This function provides an overview of the variables in a dataframe, allowing efficient inspection of the factor levels, ranges for numeric variables, and numbers of missing values.
varView(
data,
columns = names(data),
varViewCols = rosetta::opts$get(varViewCols),
varViewRownames = TRUE,
maxLevels = 10,
truncLevelsAt = 50,
showLabellerWarning = rosetta::opts$get(showLabellerWarning),
output = rosetta::opts$get("tableOutput")
)
# S3 method for rosettaVarView
print(x, output = attr(x, "output"), ...)
The dataframe containing the variables to view.
The columns to include.
The columns of the variable view.
Whether to set the variable names as row names of the variable view dataframe that is returned.
For factors, the maximum number of levels to show.
For factors levels, the number of characters at which to truncate.
Whether to show a warning if labeller labels are encountered.
A character vector containing one or more of
"console
", "viewer
", and one or more filenames in existing
directories. If output
contains viewer
and RStudio is used,
the variable view is shown in the RStudio viewer.

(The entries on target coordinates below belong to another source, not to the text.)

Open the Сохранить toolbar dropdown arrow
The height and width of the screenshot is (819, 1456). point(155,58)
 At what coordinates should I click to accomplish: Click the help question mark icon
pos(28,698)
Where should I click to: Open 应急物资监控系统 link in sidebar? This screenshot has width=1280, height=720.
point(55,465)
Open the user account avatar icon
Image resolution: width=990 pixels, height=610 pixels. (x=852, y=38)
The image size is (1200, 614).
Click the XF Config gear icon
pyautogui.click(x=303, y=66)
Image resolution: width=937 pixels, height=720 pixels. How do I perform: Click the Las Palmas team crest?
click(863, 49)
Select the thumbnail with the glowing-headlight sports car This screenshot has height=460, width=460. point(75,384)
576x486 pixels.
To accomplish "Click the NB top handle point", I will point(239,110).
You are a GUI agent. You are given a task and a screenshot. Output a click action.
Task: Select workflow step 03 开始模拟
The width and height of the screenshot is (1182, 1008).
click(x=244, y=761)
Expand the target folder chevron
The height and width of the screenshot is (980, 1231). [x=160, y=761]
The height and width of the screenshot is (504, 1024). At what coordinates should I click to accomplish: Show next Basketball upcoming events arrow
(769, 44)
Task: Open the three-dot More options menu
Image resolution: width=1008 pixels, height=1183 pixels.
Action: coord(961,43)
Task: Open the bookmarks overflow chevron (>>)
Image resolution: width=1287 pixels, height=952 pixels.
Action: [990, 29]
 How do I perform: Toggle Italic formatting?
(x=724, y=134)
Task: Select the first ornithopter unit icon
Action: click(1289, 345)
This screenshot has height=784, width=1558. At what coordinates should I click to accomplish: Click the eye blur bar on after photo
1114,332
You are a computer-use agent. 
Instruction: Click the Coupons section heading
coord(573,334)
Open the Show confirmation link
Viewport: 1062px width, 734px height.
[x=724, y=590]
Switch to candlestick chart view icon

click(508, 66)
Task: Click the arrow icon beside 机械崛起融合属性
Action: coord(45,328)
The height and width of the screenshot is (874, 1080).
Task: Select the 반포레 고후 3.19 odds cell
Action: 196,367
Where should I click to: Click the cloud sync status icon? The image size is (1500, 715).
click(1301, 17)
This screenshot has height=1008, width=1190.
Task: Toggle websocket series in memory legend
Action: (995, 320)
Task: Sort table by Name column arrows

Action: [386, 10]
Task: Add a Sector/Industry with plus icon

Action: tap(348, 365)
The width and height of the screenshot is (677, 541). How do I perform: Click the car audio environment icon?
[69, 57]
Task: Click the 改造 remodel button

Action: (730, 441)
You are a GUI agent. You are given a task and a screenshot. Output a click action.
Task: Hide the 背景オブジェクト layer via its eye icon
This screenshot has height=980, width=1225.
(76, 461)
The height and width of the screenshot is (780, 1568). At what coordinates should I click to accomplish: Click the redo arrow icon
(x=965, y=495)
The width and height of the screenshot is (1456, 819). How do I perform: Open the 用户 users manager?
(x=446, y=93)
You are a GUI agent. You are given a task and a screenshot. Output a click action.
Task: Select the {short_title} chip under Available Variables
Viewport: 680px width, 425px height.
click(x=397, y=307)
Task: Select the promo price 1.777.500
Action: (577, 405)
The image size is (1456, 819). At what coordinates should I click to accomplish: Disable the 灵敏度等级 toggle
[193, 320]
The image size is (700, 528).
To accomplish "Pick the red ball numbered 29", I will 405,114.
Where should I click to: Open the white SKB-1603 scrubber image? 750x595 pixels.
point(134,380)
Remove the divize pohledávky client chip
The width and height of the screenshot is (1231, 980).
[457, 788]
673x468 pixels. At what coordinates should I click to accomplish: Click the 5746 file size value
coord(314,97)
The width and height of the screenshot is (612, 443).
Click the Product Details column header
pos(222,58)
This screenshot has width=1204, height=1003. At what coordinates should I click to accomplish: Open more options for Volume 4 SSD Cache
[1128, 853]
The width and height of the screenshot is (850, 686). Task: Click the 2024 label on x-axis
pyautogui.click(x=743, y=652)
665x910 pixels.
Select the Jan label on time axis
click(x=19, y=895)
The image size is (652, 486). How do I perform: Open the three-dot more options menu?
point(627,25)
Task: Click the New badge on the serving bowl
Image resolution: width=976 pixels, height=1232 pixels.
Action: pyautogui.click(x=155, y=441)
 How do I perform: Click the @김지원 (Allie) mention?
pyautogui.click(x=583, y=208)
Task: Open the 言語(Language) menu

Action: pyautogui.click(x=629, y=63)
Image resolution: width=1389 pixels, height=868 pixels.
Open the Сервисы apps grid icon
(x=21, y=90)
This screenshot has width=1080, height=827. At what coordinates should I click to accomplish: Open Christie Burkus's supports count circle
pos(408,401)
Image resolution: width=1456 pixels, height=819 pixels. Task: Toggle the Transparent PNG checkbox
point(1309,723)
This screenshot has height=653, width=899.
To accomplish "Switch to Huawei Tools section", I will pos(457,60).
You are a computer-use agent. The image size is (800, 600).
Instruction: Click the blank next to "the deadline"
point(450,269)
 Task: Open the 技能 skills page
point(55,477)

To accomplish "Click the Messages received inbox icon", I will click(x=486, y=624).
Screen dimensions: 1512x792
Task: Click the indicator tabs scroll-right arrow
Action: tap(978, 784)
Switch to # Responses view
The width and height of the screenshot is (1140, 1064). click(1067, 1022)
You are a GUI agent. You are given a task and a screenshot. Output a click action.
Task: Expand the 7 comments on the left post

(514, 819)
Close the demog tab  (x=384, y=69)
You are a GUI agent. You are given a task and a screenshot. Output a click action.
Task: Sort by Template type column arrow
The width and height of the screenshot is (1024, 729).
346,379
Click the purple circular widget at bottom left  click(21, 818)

The varView data frame to print.
Any additional arguments are passed along to
the print.data.frame()
function.
A dataframe with the variable view.
### The default variable view
rosetta::varView(iris);
#> Variable view for 'iris':
#>
#> index values level valids
#> Sepal.Length 1 35 unique values ranging from 4.3 to 7.9. continuous 150
#> Sepal.Width 2 23 unique values ranging from 2 to 4.4. continuous 150
#> Petal.Length 3 43 unique values ranging from 1 to 6.9. continuous 150
#> Petal.Width 4 22 unique values ranging from 0.1 to 2.5. continuous 150
#> Species 5 setosa (1), versicolor (2) & virginica (3) nominal 150
#> NAs class
#> Sepal.Length 0 numeric
#> Sepal.Width 0 numeric
#> Petal.Length 0 numeric
#> Petal.Width 0 numeric
#> Species 0 factor
### Only for a few variables in the dataset
rosetta::varView(iris, columns=c("Sepal.Length", "Species"));
#> Variable view for 'iris':
#>
#> index values level valids
#> Sepal.Length 1 35 unique values ranging from 4.3 to 7.9. continuous 150
#> Species 5 setosa (1), versicolor (2) & virginica (3) nominal 150
#> NAs class
#> Sepal.Length 0 numeric
#> Species 0 factor
### Set some variable and value labels using the `labelled`
### standard, which is also used by `haven`
dat <- iris;
attr(dat$Sepal.Length, "label") <- "Sepal length";
attr(dat$Sepal.Length, "labels") <-
c('one' = 1,
'two' = 2,
'three' = 3);
### varView automatically recognizes and shows these, adding
### a 'label' column
rosetta::varView(dat);
#> Variable view for 'dat':
#>
#> index label values
#> Sepal.Length 1 Sepal length one (1), two (2) & three (3)
#> Sepal.Width 2 23 unique values ranging from 2 to 4.4.
#> Petal.Length 3 43 unique values ranging from 1 to 6.9.
#> Petal.Width 4 22 unique values ranging from 0.1 to 2.5.
#> Species 5 setosa (1), versicolor (2) & virginica (3)
#> level valids NAs class
#> Sepal.Length ambiguous* 150 0 numeric
#> Sepal.Width continuous 150 0 numeric
#> Petal.Length continuous 150 0 numeric
#> Petal.Width continuous 150 0 numeric
#> Species nominal 150 0 factor
#>
#>
#> * Note that value labels were set conform the `labeller` package convention, for example as a result of importing a dataset (from SPSS, STATA or SAS) using the `haven` package. These variables ('Sepal.Length') are considered continuous by R, but the assignment of value labels implies that the numeric values represent categories, and if that is the case, these variables should be stored as factors in R.
### You can also specify that you only want to see some columns
### in the variable view
rosetta::varView(dat,
varViewCols = c('label', 'values', 'level'));
#> Variable view for 'dat':
#>
#> label values level
#> Sepal.Length Sepal length one (1), two (2) & three (3) ambiguous*
#> Sepal.Width 23 unique values ranging from 2 to 4.4. continuous
#> Petal.Length 43 unique values ranging from 1 to 6.9. continuous
#> Petal.Width 22 unique values ranging from 0.1 to 2.5. continuous
#> Species setosa (1), versicolor (2) & virginica (3) nominal
#>
#>
#> * Note that value labels were set conform the `labeller` package convention, for example as a result of importing a dataset (from SPSS, STATA or SAS) using the `haven` package. These variables ('Sepal.Length') are considered continuous by R, but the assignment of value labels implies that the numeric values represent categories, and if that is the case, these variables should be stored as factors in R.